In 1969, Republican President Richard M. Nixon signed another executive order to implement equal employment programs, also known as affirmative action, within federal government contracts. Neither Johnson nor Nixon and the parties they represented were friends of Black or any oppressed workers but were forced through the grassroots struggle to pass progressive legislation to help offset generations of discriminatory hiring practices.
Black and Latine construction workers, employed under federal contracts, were beneficiaries of these programs.
Fast forward decades later to Biden’s DEI programs, especially any police “reforms” coming out of the Civil Rights Division of the U.S. Department of Justice following the mass protests against the police murder of George Floyd in May 2020. These “reforms” did not stop police repression but served to put a number of police departments on notice.
Trump’s attacks aimed against all workers
The first objective of the racist, misogynist and xenophobic Trumpites’ attack under the guise of opposing DEI is to target Black federal workers and Black people in general. As of Feb. 13, tens of thousands of federal workers who were on probation for two years or less, have been laid off from their jobs, many of them African American.
These white supremacists want to erase all of the progressive gains first won under Reconstruction over 150 years ago followed by the Civil Rights Movement, including the concessions of Black History Month and Juneteenth!
The Trumpites don’t want to stop with the Black population. As we have already witnessed, they have targeted migrants and trans people as the first wave of scapegoats for the growing capitalist economic crisis faced by all workers.
But the working class is showing optimistic signs of fightback and solidarity with early protests in the streets. They are not waiting for the impotent Democratic Party to show them the way. Pro-migrant demonstrations are spreading throughout the country in response to jailings and deportations, and more and more non-union workers, especially the most oppressed, are signing up to join unions since Trump took office.
The Trumpites are in for a rude awakening as the multinational, multigenerational, multigender working class will continue to consciously organize to unite on all the issues to declare, “Trump says get back, we say fight back!”

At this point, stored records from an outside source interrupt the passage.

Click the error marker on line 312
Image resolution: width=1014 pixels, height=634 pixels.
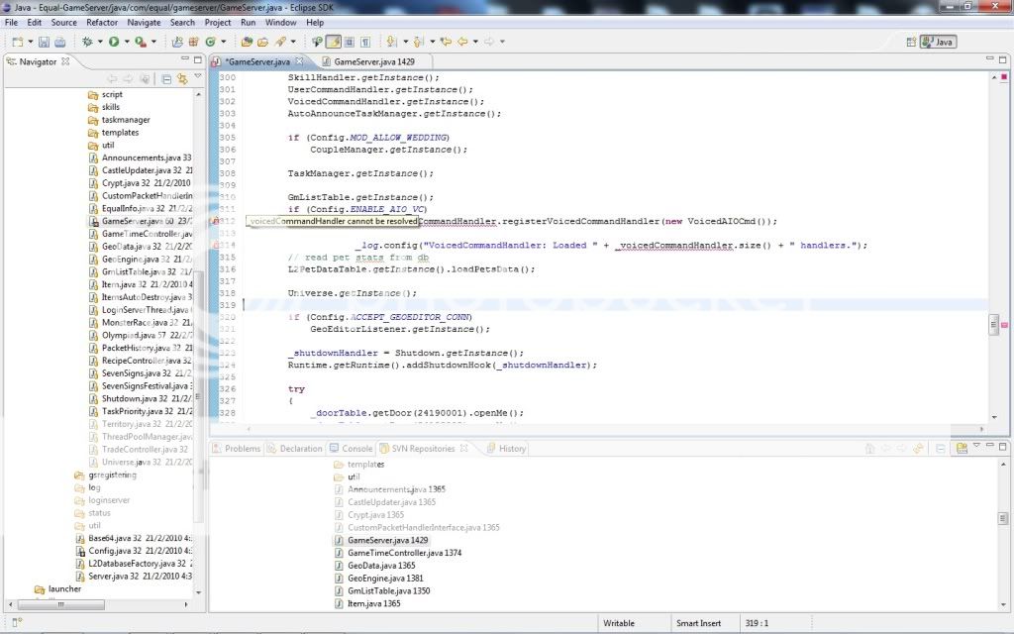[217, 222]
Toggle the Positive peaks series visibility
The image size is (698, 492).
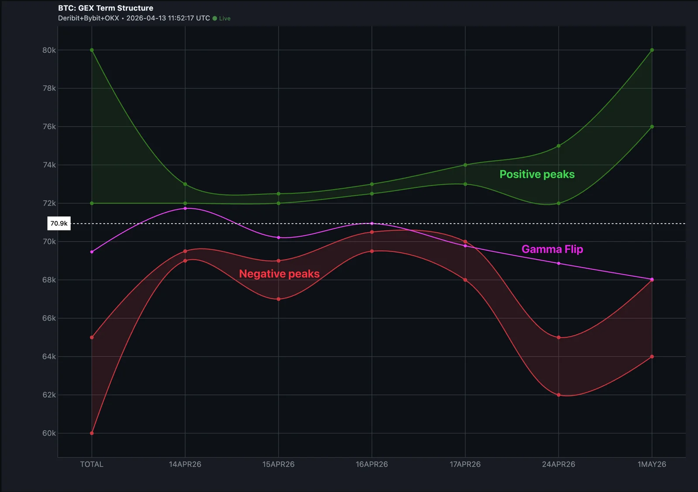pos(537,174)
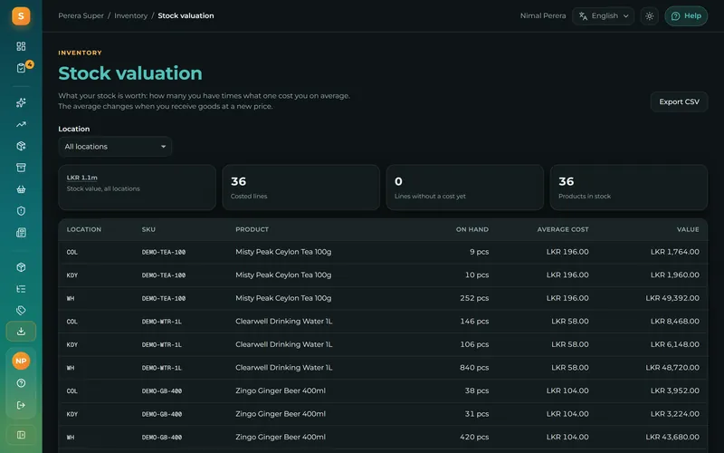Toggle the light/dark theme sun button
Image resolution: width=724 pixels, height=453 pixels.
coord(649,16)
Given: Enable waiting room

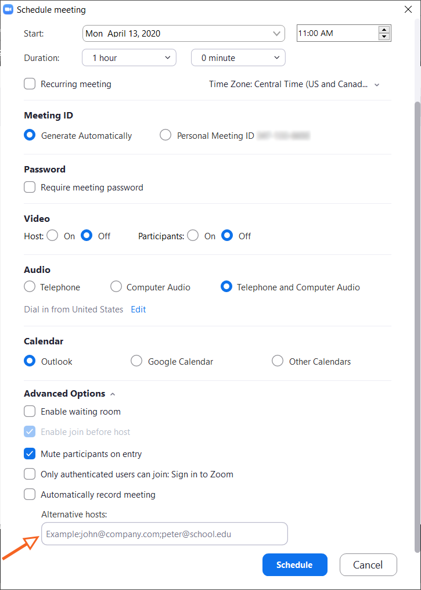Looking at the screenshot, I should 29,411.
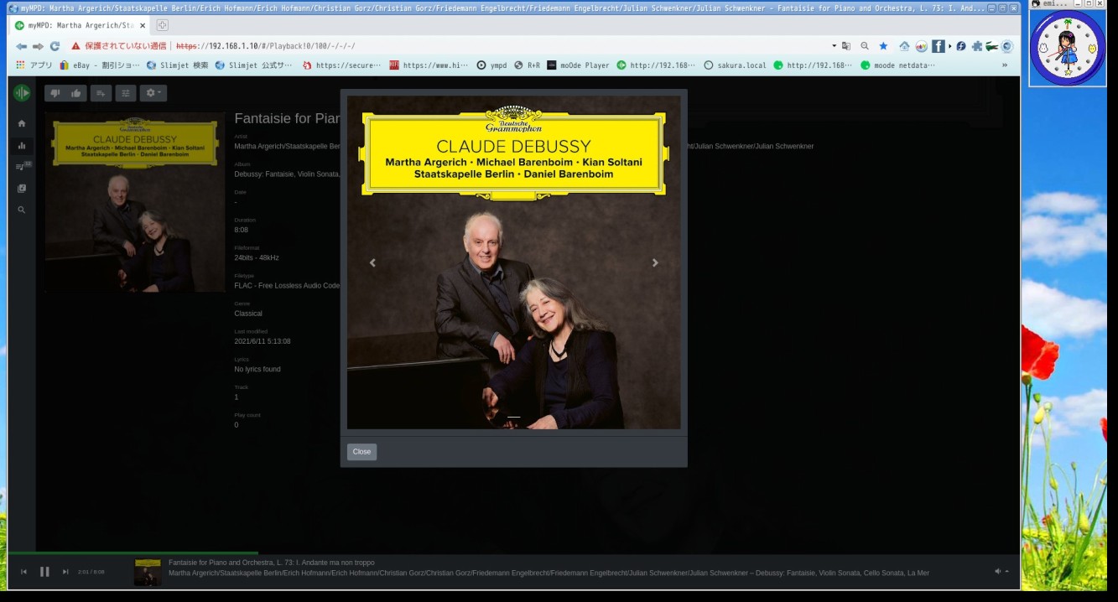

Concessions can be temporary and co-opted by the ruling class to reinforce class rule, which history has shown. A socialist transformation of society on a global scale is the only answer to win the total liberation of humanity from the shackles of capitalist slavery.
As the saying goes, “Class oppression is primary. National oppression is not secondary!”
The writer is a great-granddaughter of Black educator William James Edwards, the founder of Snow Hill Institute in Snow Hill, Alabama, in 1893. This private kindergarten through 12th-grade institute helped to educate Black sharecroppers one generation removed from slavery. A protégé of Booker T. Washington, Edwards is the author of “Twenty-Five Years in the Black Belt,” which can be read in its entirety at docsouth.unc.edu/fpn/edwards/edwards.html.